What the task requires – Your copy should match the entries below exactly, apart from the images.

Provided entries –
══════════
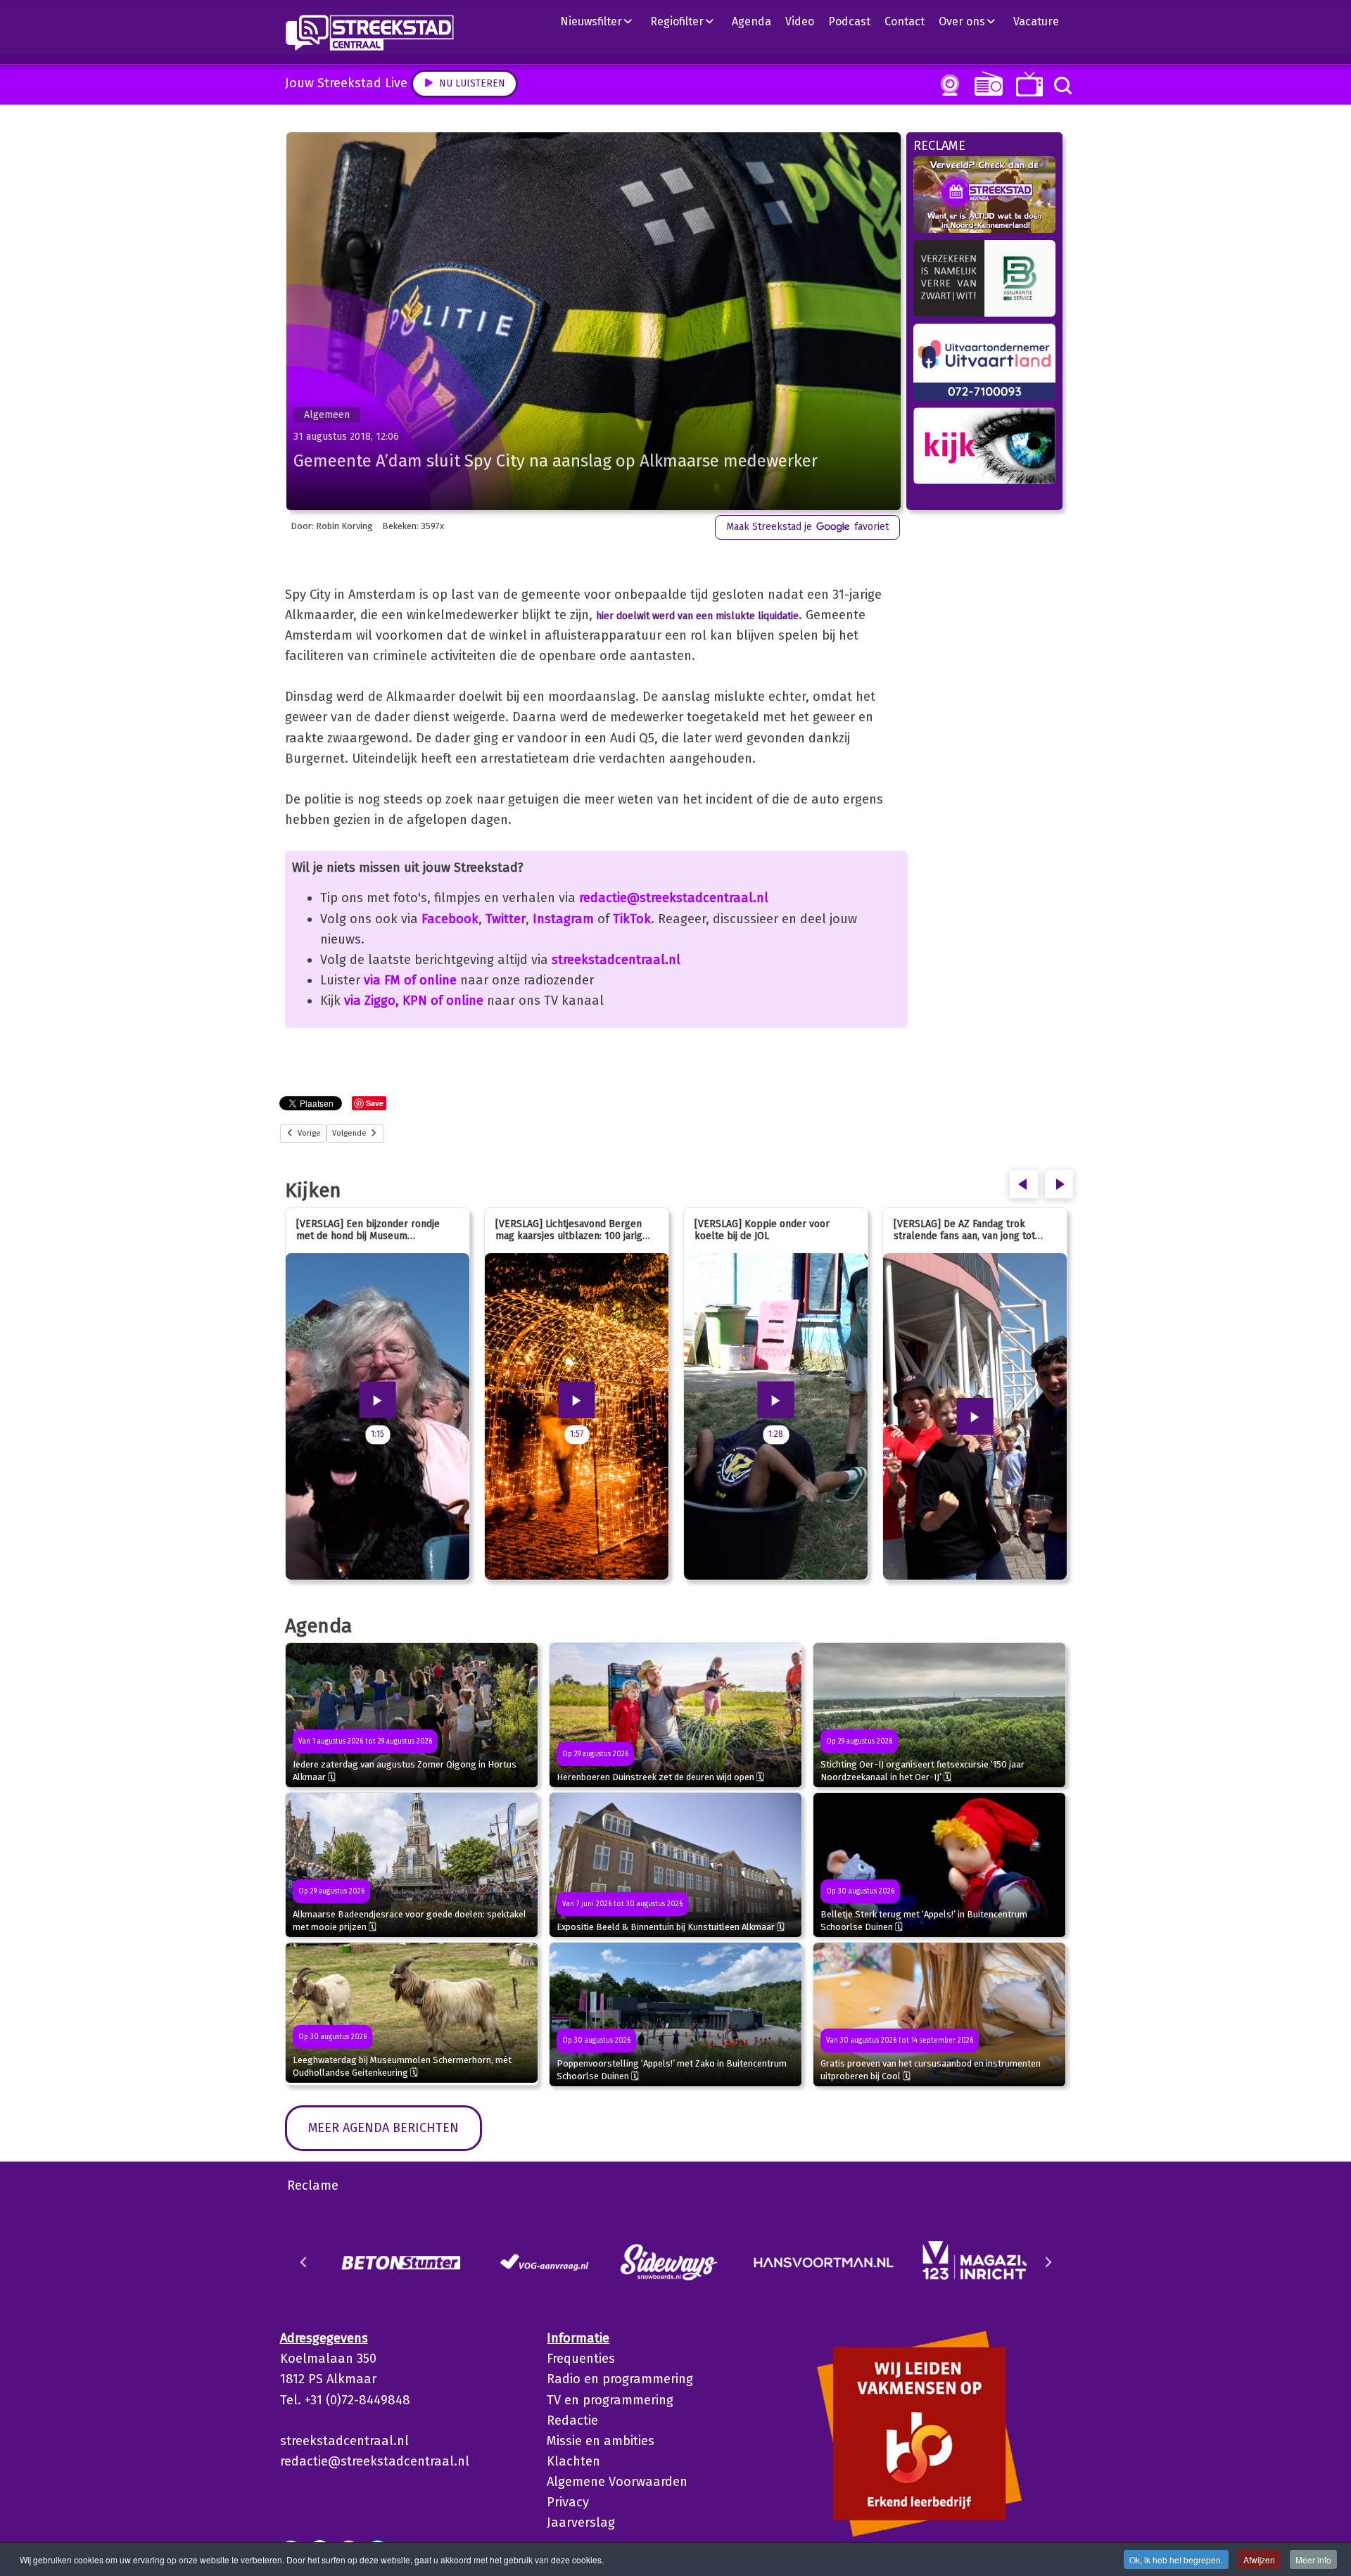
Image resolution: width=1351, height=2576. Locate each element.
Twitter (506, 919)
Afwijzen (1259, 2559)
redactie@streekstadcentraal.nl (673, 898)
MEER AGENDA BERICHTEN (383, 2128)
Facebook (449, 919)
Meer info (1313, 2559)
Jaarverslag (581, 2522)
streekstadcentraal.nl (616, 959)
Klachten (573, 2461)
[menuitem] (601, 21)
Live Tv (1027, 84)
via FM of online (410, 980)
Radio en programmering (620, 2379)
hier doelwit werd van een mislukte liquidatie (697, 616)
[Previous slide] (304, 2262)
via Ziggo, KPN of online (413, 1000)
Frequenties (581, 2358)
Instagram (563, 919)
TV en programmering (610, 2400)
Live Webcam (947, 85)
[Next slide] (1047, 2262)
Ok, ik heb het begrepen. (1176, 2559)
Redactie (572, 2420)
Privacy (568, 2502)
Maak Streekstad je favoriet (807, 527)
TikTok (632, 919)
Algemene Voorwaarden (617, 2481)
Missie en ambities (600, 2441)
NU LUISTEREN (985, 83)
══════════
Response below –
Image resolution: width=1351, height=2576. Locate each element.
Twitter (506, 919)
Afwijzen (1259, 2559)
redactie@streekstadcentraal.nl (673, 898)
MEER AGENDA BERICHTEN (383, 2128)
Facebook (449, 919)
Meer info (1313, 2559)
Jaarverslag (581, 2522)
streekstadcentraal.nl (616, 959)
Klachten (573, 2461)
[menuitem] (601, 21)
Live Tv (1027, 84)
via FM of online (410, 980)
Radio en programmering (620, 2379)
hier doelwit werd van een mislukte liquidatie (697, 616)
[Previous slide] (304, 2262)
via Ziggo, KPN of online (413, 1000)
Frequenties (581, 2358)
Instagram (563, 919)
TV en programmering (610, 2400)
Live Webcam (947, 85)
[Next slide] (1047, 2262)
Ok, ik heb het begrepen. (1176, 2559)
Redactie (572, 2420)
Privacy (568, 2502)
Maak Streekstad je favoriet (807, 527)
TikTok (632, 919)
Algemene Voorwaarden (617, 2481)
Missie en ambities (600, 2441)
NU LUISTEREN (985, 83)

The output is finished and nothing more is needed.